The Mass. Academy of Math and Science at WPI will observe a Day of Diversity with a talk by Edgar Krasa, a Holocaust survivor who will recall his experiences in the Terezin detention camp and Auschwitz death camp.
Edgar Krasa, 92, who now lives in Newton, Mass., grew up in Prague, and saw the Nazi occupation of his country and resulting confinement of Jews before they were sent to death camps. He volunteered in 1941 to help set up and serve as a cook at the Jewish ghetto run by the Nazis in the Czech town of Terezin, in exchange for a guarantee that his parents would not be deported to the extermination camps. He was later sent fromTerezin to Auschwitz in 1944, packed into a freight car with no food, drink, windows, or ventilation. He escaped during a forced three-day “death march” out of Auschwitz after Russian troops started advancing towards the extermination camp.
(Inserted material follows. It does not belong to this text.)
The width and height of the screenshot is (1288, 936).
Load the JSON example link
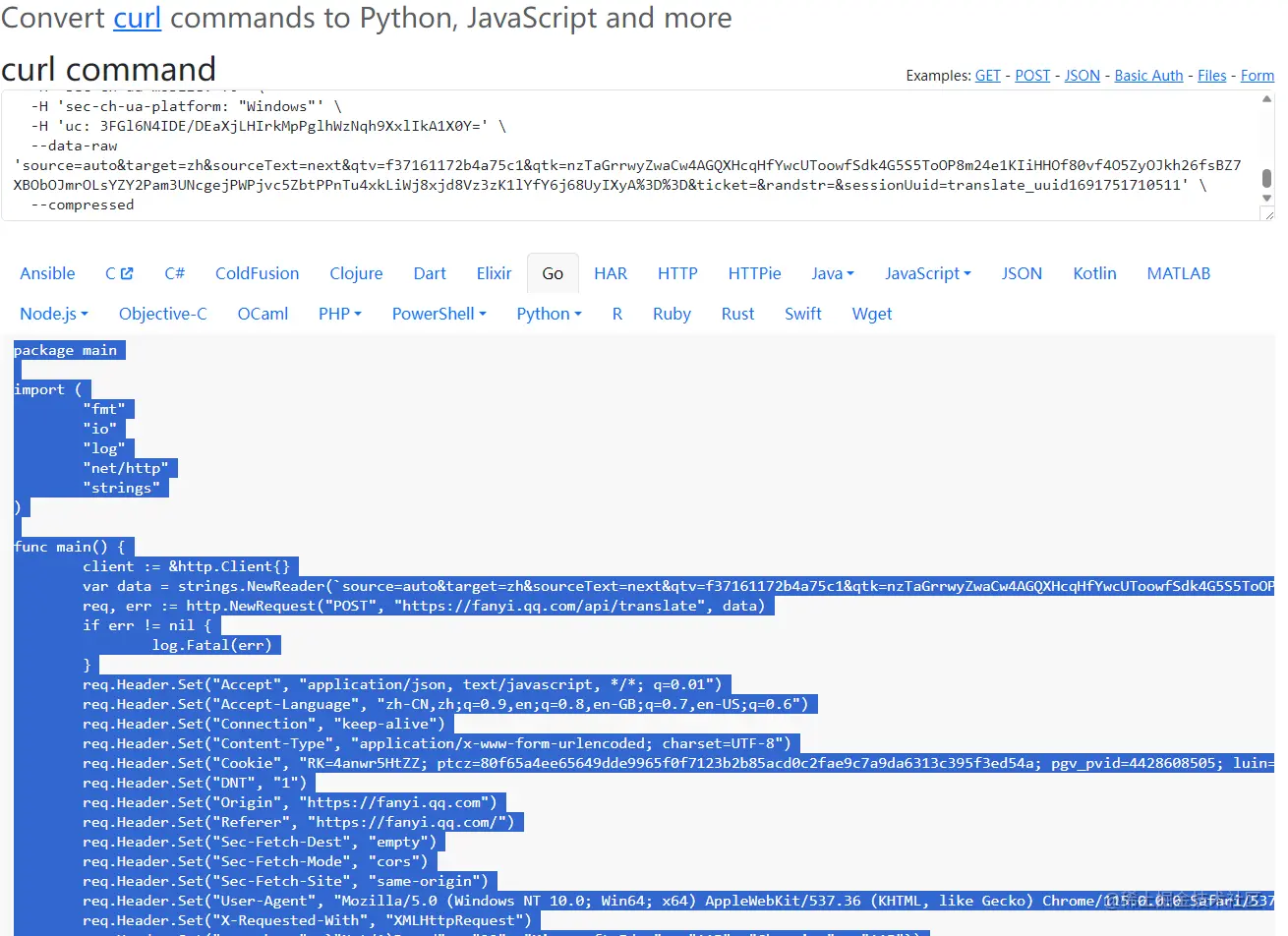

Friday, Jan 18, at 10 a.m.
Mass. Academy of Math and Science at WPI, 85 Prescott St., Worcester, Mass.
Krasa describes the harshness of life in Terezin and how the Nazis deceived a Red Cross inspection team into thinking that they had established an ideal community to "protect" the Jews, when in fact, the town served as a detention center that held the Jews prior to sending them to the death camps. Of the 144,000 residents of Terezin, 80,000 were sent to the extermination camps. Of all the Jews who had lived in Terezin, only 20,000 survived the war.
Krasa's memoirs were recently released in a book, The Music Man of Terezin: The Story of Rafael Schaechter, as remembered by Edgar Krasa and written by Susie Davidson.
Rafael Schaechter was a conductor and pianist who staged musical productions with inmates at Terezin, where the Nazis imprisoned many of Eastern Europe's most talented artists and musicians. Under starvation conditions, they continued to create works. The camp became a façade, a cultural showcase promoted by the Nazis to convey a false reality of how well they treated the Jews.